▶ **Directions**
**a.** According to the patch text, why is the `ProcessNearFDLimits` alert removed from alerts-cluster?
**b.** Rewrite the patch text between "From 49f13b12d99bc2cfcbaa8d278c3d22f3fd4ba3ec Mon" and "changed, 11 deletions(-)", inclusive, changing "file" to "document" throughout.
======== Source passage ========
From 49f13b12d99bc2cfcbaa8d278c3d22f3fd4ba3ec Mon Sep 17 00:00:00 2001
From: hagen1778 <roman@victoriametrics.com>
Date: Fri, 24 May 2024 14:59:27 +0200
Subject: [PATCH 2/4] deployment/alerts: rm `ProcessNearFDLimits` alert from
 alerts-cluster

As it is already present in alerts-health file

Signed-off-by: hagen1778 <roman@victoriametrics.com>
---
 deployment/docker/alerts-cluster.yml | 11 -----------
 1 file changed, 11 deletions(-)

diff --git a/deployment/docker/alerts-cluster.yml b/deployment/docker/alerts-cluster.yml
index c4d092990..30e2eb50d 100644
--- a/deployment/docker/alerts-cluster.yml
+++ b/deployment/docker/alerts-cluster.yml
@@ -140,17 +140,6 @@ groups:
             for the current load. It is likely more RAM is needed for optimal handling of the current number of active time series.
             See also https://github.com/VictoriaMetrics/VictoriaMetrics/issues/3976#issuecomment-1476883183"
 
-      - alert: ProcessNearFDLimits
-        expr: (process_max_fds - process_open_fds) < 100
-        for: 5m
-        labels:
-          severity: critical
-        annotations:
-          dashboard: "http://localhost:3000/d/oS7Bi_0Wz?viewPanel=117&var-instance={{ $labels.instance }}"
-          summary: "Number of free file descriptors is less than 100 for \"{{ $labels.job }}\"(\"{{ $labels.instance }}\") for the last 5m"
-          description: "Exhausting OS file descriptors limit can cause severe degradation of the process.
-          Consider to increase the limit as fast as possible."
-
       - alert: LabelsLimitExceededOnIngestion
         expr: increase(vm_metrics_with_dropped_labels_total[5m]) > 0
         for: 15m

From 1be1e9a7a401bbe0c89249d9f425ff1e9b737da0 Mon Sep 17 00:00:00 2001
From: hagen1778 <roman@victoriametrics.com>
Date: Fri, 24 May 2024 15:09:52 +0200
Subject: [PATCH 3/4] deployment/alerts:  add new alerting rules
 `TooLongLabelValues` and `TooLongLabelNames` to notify about truncation of
 label values or names respectively.
======== Data ========
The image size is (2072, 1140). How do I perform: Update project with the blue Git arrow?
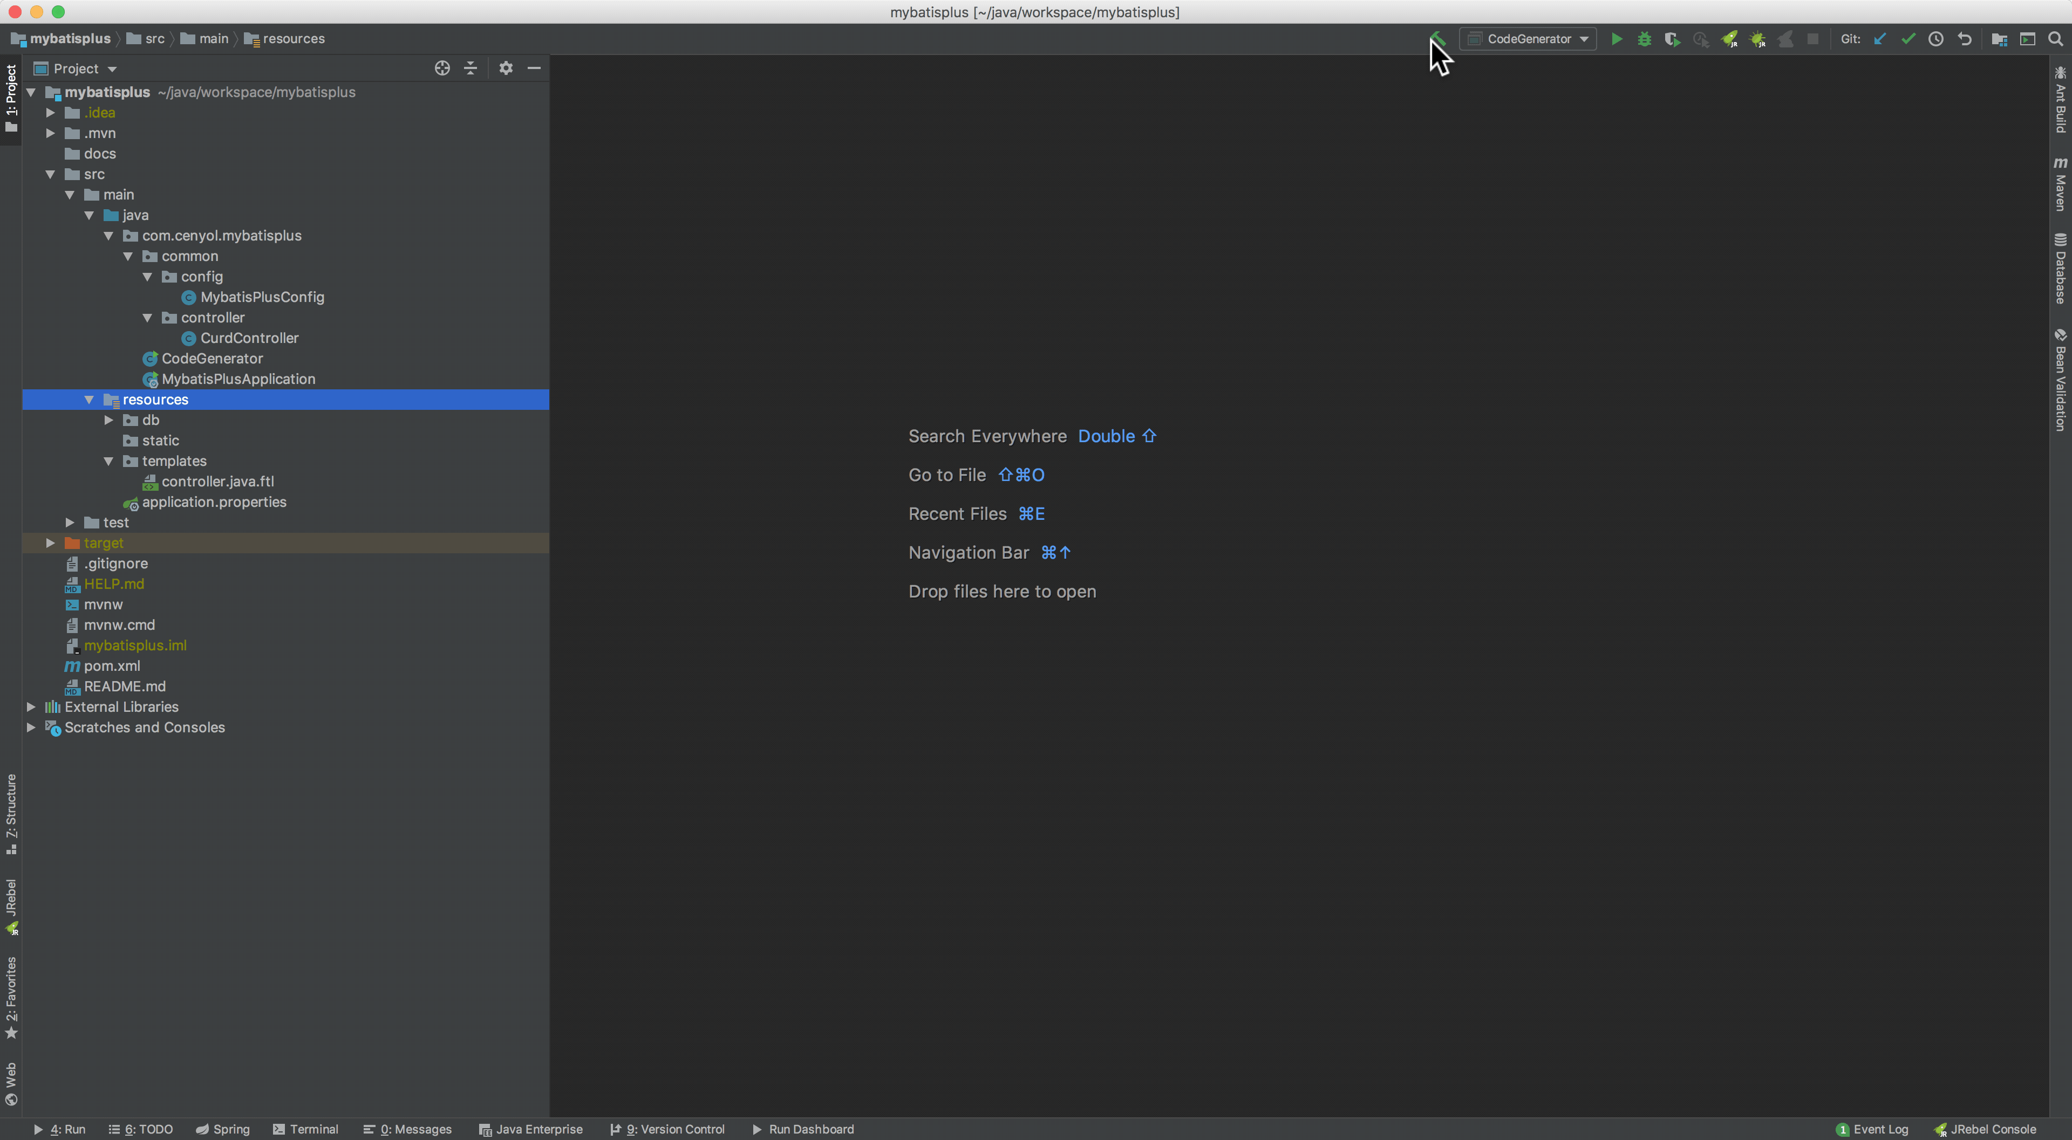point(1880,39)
========
▶ **Worked solutions**
**a.** It is already present in the alerts-health file.

**b.**
From 49f13b12d99bc2cfcbaa8d278c3d22f3fd4ba3ec Mon Sep 17 00:00:00 2001
From: hagen1778 <roman@victoriametrics.com>
Date: Fri, 24 May 2024 14:59:27 +0200
Subject: [PATCH 2/4] deployment/alerts: rm `ProcessNearFDLimits` alert from
 alerts-cluster

As it is already present in alerts-health document

Signed-off-by: hagen1778 <roman@victoriametrics.com>
---
 deployment/docker/alerts-cluster.yml | 11 -----------
 1 document changed, 11 deletions(-)